Posted in Company handbook, Contract of employment, Dismissals, Employee Contracts, Employee Handbook, Employment Contract, Health & Safety, Sick Leave/Absence Management, Staff Handbook

Nov 13

Posted by
Ann Tighe

€27,300: The Average Cost of Workplace Accidents to Employers

Last year €22m in total in Ireland was paid out in compensation for workplace accidents. For a small business with limited cash reserves, compensating an injured employee can be the difference between survival and insolvency.

There are practical steps that businesses can take to protect themselves and their employees, since most workplace injuries are preventable.

Slips, trips and falls are the largest cause of accidents in all sectors.  Last year they accounted for 33pc of all claims.

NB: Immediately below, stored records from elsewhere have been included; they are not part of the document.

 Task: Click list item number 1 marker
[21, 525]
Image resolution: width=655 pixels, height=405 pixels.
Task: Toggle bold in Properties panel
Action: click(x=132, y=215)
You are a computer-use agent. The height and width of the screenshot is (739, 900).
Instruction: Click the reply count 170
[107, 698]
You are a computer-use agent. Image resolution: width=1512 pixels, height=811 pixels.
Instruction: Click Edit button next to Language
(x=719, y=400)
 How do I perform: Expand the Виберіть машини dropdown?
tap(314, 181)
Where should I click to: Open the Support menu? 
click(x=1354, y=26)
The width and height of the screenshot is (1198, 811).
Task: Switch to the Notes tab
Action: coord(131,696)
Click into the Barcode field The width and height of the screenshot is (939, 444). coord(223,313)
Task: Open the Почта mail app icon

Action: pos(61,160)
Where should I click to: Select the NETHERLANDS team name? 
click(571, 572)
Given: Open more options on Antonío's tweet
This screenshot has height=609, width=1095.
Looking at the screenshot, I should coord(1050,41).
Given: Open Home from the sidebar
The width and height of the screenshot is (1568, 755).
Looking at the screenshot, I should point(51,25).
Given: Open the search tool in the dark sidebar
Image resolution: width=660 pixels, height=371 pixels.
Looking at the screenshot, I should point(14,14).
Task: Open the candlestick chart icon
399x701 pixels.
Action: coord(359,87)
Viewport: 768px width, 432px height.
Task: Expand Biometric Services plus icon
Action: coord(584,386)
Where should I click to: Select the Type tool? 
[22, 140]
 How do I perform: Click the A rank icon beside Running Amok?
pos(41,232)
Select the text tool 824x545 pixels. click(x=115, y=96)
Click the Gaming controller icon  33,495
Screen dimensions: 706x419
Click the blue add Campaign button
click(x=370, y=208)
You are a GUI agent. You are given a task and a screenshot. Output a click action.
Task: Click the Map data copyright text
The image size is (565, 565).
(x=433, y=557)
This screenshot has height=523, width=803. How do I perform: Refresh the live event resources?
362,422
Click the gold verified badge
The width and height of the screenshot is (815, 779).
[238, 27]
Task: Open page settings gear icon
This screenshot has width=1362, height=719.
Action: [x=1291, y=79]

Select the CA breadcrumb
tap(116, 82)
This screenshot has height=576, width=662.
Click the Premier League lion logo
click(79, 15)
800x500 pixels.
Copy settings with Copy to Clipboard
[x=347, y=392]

One in five of those slips or trips resulted in employees missing a month of work, or more. 25% of all workplaces surveyed by HSA inspectors had not carried out a Slip, Trip and Fall risk assessment.

Prevention can only be achieved by employers leading the way on risk management through robust health and safety initiatives.

Steps to assist in avoiding avoidable accidents:

  • Nominate one person per shift to take charge of cleaning up spills as it creates a chain of responsibility 
  • Erect caution signs in the event of a spill              - Clean up spills immediately and prevent access to the wet surface
  • Fit mats with weights in areas of high footfall
  • Good Lighting and clear identification of ground level changes like unexpected steps are vital.

Proper management of Workplace Safety and Health contribute to long-term commercial success and profitability!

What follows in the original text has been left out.